Çekmeköy Belediyesi birbirinden anlamlı ve başarılı projelere imza atmaya devam ediyor. Başvuruları 12 Nisan’da sona erecek olan “Merhamet ve Adalet” temalı kısa film yarışması ve verdiği destekler ile biz sinemaseverlerin gönlünü kazanmıştı.

Dün yine başka bir proje vesilesiyle Çekmeköy’e misafir oldum. Açık Fikir Platformu adı verilen proje kapsamında 40 lise öğrencisine değişik branşlarda eğitimler veriliyor. Normal bir okul eğitiminden farklı olduğu için gençler tarafından da sevilen bir proje olmuş.

Biz de sinema dersinde bir araya gelmiş olduk. İlk dersimizde Dennis Gansel’in ilk uzun metraj filmi olan Almanya yapımı Die Welle –Dalga (2008) (Türkçeye Tehlikeli Oyun diye çevirmişler) filmini izledik.

Filmde başrolleri Jürgen Vogel, Max Riemelt, Jennifer Ulrich, Jacob Matschenz ve Frederick Lau paylaşıyor.

Üçüncü Hare adlı yaşanmış bir sosyal deneyi anlatan film Die Welle adlı kitaptan uyarlanmış.

Yönetmen bu filmi ile İstanbul Uluslararası Film Festivali’nde ‘jüri özel ödülü’ almıştı.

Günümüz Almanya’sında geçen filmde lise öğretmeni Rainer, totaliter bir devletin nasıl işlediğini anlatmak için öğrencilerine bir deney hazırlar. Birkaç gün içinde deney, Dalga adlı gerçek bir harekete dönüşür. Önce logo tasarlanır, ardından üniformalar ve myspace’te bir sayfa… Arkasından da dışlanma ve tehditler gelir… Fikir ayrılıkları şiddete dönüşmeye başlayınca öğretmen deneyi bitirmek ister, ama iş işten geçmiştir.

Dalga derdini oldukça başarılı şekilde anlatan, eğitimi sisteminin ne anlama geldiğini çok çok iyi şekilde izleyicisine aktaran bir film. Özellikle ergenlik dönemindeki gençlerin nasıl kolay şekilde yönlendirilebildiklerini sosyal bir deney üzerinden anlatması filmi güzelleştiren bir unsur.

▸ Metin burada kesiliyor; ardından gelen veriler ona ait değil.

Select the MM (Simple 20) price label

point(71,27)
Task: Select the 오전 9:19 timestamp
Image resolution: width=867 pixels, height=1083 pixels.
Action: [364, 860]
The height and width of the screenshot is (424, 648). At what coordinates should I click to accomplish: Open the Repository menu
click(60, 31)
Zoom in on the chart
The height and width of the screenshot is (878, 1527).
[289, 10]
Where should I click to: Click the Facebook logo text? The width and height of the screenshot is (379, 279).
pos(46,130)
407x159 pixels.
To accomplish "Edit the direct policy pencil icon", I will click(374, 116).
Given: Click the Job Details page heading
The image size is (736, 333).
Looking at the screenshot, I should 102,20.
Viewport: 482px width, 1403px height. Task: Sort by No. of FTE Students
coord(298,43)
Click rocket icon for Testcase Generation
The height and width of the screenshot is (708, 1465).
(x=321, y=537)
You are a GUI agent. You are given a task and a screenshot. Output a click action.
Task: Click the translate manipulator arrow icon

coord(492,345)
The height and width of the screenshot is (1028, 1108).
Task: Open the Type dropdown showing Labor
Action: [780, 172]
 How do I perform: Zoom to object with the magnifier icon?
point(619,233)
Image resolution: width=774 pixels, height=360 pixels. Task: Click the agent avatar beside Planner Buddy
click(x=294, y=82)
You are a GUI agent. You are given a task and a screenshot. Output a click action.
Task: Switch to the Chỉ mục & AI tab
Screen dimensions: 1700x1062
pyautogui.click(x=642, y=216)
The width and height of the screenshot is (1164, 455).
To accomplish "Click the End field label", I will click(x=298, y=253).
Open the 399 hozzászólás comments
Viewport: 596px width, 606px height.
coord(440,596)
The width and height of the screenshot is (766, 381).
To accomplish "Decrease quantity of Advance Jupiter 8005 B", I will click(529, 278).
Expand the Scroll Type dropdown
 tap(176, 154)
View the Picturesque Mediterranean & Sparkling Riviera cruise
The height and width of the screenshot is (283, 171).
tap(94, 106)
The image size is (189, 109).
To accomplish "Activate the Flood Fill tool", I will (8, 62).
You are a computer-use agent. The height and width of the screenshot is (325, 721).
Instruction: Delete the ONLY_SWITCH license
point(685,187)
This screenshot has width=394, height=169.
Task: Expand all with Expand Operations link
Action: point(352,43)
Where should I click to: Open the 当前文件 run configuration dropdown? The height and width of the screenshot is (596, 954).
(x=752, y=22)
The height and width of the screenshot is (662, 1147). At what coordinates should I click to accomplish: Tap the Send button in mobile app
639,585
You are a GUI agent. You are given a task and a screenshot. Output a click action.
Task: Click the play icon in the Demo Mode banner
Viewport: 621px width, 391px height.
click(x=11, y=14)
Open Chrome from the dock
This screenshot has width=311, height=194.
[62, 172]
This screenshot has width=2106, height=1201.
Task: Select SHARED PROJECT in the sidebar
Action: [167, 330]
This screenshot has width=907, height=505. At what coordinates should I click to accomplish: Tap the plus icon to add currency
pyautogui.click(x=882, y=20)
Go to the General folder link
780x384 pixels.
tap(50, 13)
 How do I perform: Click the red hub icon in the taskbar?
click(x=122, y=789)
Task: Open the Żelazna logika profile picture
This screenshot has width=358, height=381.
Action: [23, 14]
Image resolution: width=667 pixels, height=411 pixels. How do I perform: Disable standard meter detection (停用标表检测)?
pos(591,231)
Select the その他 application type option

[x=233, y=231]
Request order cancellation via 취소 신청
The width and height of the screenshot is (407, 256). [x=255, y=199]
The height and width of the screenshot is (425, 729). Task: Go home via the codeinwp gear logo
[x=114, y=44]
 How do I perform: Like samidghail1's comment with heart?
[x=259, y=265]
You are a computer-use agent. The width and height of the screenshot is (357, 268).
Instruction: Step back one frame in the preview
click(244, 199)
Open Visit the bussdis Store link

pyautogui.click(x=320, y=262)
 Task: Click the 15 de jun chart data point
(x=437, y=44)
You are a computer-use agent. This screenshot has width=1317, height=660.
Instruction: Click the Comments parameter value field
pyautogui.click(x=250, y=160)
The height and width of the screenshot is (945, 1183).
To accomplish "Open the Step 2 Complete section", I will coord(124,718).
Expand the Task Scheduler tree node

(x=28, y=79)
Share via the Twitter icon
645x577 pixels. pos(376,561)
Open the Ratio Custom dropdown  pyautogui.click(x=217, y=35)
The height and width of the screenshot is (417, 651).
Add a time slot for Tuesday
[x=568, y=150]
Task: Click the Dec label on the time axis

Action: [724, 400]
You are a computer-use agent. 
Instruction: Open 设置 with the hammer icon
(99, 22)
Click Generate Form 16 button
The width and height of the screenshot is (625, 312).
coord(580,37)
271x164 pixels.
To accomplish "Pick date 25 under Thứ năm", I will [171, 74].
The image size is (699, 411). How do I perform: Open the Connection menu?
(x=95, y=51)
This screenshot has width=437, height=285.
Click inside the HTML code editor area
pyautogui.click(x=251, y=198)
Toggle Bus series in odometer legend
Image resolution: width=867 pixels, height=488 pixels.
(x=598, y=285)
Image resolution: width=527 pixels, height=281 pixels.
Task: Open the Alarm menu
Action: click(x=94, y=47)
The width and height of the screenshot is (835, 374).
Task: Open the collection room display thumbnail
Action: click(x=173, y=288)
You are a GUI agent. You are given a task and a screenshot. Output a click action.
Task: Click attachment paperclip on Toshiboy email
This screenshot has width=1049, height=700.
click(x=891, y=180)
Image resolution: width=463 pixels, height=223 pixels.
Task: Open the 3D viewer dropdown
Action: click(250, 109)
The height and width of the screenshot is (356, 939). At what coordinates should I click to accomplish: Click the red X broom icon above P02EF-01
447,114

Filmi izlerken her sabah sıraya dizildiğimiz, ellerimizi önümüzdeki arkadaşımızın omuzuna uzatarak ‘hizaya girmek’ zorunda bırakıldığımız ve “Ülküm, yükselmek, ileri gitmektir” diye diye gerilediğimiz günler geldi aklıma. Yahu bir Allah’ın kulunun aklına “Ayinesi iştir kişinin lafa bakılmaz!” atasözümüz gelmemiş mi? Hadi bu gelmedi, “Lafla peynir gemisi yürümez!” gelseymiş.

Şükür Allah’a ki o günler geride kaldı. Şimdi icraat yapıp onun üzerinden tartıştığımız günlere geldik en azından.

Hasılı kelam 40 kişiyle başladığımız filmi (gururla söylüyorum) 10 kişiyle bitirdik. Filmi altyazılı izlediğimizi düşünürsek bu rakamın iyi olduğunu söylemeliyim. Kalan bu kardeşlerimizle de güzel bir ekip olduk bile. Nasipse artık iki haftada bir film okumaları yapacağız. Belki içlerinden birisi başarılı bir yönetmen, birisi senarist, birisi de sinema yazarı olur. Henüz lise 1. ve 2. sınıf öğrencileri olduklarını düşünürsek bu imkansız değil.

7-8 yılını belediyelerde kültür-sanat işlerinde görev alarak geçirmiş birisi olarak belediyelerden çok fazla ümitvâr olmasam da bu gibi etkinlikler bir nebze sızımızı dizginlemeyi başarıyor. Çekmeköy Belediyesi’ne de diğer derslerin arasında ‘sinema’yı unutmadığı için ayrıca teşekkür edelim.